2021.2.1.Mucocutaneous

Mucocutaneous disorders in HIV/AIDS at a tertiary care hospital in Nepal: An observational study

Prabhat Singh Rajput, Anil Kumar Das, Upama Paudel, Sudip Parajuli

Maharajgunj Medical Campus, Institute of Medicine, Maharajgunj, Kathmandu, Nepal


Corresponding author: Dr. Sudip Parajuli

Submission: 14.05.2020; Acceptance: 30.07.2020

DOI: 10.7241/ourd.20212.1

Cite this article: Rajput PS, Das AK, Paudel U, Parajuli S. Mucocutaneous disorders in HIV/AIDS at a tertiary care hospital in Nepal: An observational study. Our Dermatol Online. 2021;12(2):101-105.

Citation tools: 

     

Related Content

Copyright information
© Our Dermatology Online 2021. No commercial re-use. See rights and permissions. Published by Our Dermatology Online.


ABSTRACT

Background: Mucocutaneous manifestations in HIV infections are common. However, they have not, so far, been studied in Nepal. The aim of this study was, therefore, to describe mucocutaneous manifestations in Nepalese HIV patients.

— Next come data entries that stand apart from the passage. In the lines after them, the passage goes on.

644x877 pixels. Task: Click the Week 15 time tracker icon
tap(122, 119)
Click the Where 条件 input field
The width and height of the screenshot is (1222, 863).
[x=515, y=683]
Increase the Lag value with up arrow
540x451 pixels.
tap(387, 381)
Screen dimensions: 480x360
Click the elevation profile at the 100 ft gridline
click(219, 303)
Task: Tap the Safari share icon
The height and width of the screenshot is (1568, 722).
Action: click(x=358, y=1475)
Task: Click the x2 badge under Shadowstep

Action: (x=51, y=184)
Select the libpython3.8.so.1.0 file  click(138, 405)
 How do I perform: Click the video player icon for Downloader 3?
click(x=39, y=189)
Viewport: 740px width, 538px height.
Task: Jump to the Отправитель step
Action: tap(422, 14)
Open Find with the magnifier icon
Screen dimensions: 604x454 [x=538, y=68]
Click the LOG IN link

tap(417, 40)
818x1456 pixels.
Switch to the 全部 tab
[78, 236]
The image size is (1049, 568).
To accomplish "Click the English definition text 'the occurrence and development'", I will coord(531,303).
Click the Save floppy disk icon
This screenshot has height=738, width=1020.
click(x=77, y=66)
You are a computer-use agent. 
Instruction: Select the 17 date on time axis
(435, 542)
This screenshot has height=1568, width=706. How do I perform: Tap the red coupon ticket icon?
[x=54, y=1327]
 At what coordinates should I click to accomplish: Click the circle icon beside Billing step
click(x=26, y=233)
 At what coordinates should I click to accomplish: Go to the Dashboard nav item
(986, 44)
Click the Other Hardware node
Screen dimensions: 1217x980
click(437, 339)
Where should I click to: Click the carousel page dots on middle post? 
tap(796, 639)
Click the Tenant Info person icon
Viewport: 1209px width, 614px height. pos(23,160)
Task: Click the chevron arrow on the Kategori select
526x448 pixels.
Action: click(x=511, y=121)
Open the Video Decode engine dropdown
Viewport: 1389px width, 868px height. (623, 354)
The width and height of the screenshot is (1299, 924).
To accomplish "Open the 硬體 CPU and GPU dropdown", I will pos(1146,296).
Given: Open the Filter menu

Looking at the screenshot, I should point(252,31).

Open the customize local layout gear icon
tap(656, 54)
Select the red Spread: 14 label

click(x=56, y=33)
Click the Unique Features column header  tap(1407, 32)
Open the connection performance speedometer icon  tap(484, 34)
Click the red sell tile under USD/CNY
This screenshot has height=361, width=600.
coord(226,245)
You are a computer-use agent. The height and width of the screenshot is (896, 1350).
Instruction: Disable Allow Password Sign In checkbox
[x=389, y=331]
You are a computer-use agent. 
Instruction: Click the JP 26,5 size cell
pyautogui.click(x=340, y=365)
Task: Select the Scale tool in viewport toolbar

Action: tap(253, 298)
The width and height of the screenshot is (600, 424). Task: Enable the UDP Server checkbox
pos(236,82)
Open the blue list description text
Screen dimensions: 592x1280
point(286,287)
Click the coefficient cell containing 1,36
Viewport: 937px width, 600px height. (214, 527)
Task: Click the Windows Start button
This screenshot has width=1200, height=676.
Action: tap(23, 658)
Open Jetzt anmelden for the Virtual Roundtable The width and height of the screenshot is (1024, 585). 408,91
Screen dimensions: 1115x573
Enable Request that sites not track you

Materials and Methods: The following is a hospital-based, descriptive, cross-sectional study conducted in the Department of Dermatology and Venereology and Antiretroviral Treatment (ART) Center of Tribhuvan University Teaching Hospital (TUTH) from May 2017, through October 2018. Patients aged 16 years and above diagnosed with HIV were included in the study, for whom history and clinical examinations were performed. The study variables were age, sex, a clinical diagnosis of dermatological problems, clinical stages of HIV/AIDS, as per the World Health Organization (WHO) classification criteria, and the CD4 count.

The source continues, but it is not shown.